> [EXERCISE DESCRIPTION]:
Show every line of the records below that contains the word "Toggle".

[Collected data]
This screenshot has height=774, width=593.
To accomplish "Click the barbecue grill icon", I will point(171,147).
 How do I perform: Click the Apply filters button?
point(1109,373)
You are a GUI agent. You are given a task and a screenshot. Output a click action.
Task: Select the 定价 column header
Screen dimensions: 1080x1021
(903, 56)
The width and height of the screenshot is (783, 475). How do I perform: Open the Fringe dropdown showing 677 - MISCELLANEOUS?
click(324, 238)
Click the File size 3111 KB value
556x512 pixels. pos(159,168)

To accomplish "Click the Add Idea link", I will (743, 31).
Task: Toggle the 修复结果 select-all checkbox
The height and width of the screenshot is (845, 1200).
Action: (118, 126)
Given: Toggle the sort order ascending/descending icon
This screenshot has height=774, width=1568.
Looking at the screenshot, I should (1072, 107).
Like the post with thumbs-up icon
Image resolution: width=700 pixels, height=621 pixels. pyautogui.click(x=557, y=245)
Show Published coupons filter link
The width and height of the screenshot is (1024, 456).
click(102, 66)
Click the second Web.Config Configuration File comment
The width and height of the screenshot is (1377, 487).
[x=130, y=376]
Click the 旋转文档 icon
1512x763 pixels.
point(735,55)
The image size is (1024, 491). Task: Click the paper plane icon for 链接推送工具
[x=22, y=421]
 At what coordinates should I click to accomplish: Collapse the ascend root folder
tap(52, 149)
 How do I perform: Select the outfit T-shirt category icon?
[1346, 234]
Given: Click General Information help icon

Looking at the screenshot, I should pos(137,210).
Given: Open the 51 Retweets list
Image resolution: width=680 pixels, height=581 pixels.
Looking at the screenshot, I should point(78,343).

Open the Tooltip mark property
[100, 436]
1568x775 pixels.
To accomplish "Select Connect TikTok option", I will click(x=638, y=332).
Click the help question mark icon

> [SOLUTION TO THE EXERCISE]:
Task: Toggle the 修复结果 select-all checkbox
Given: Toggle the sort order ascending/descending icon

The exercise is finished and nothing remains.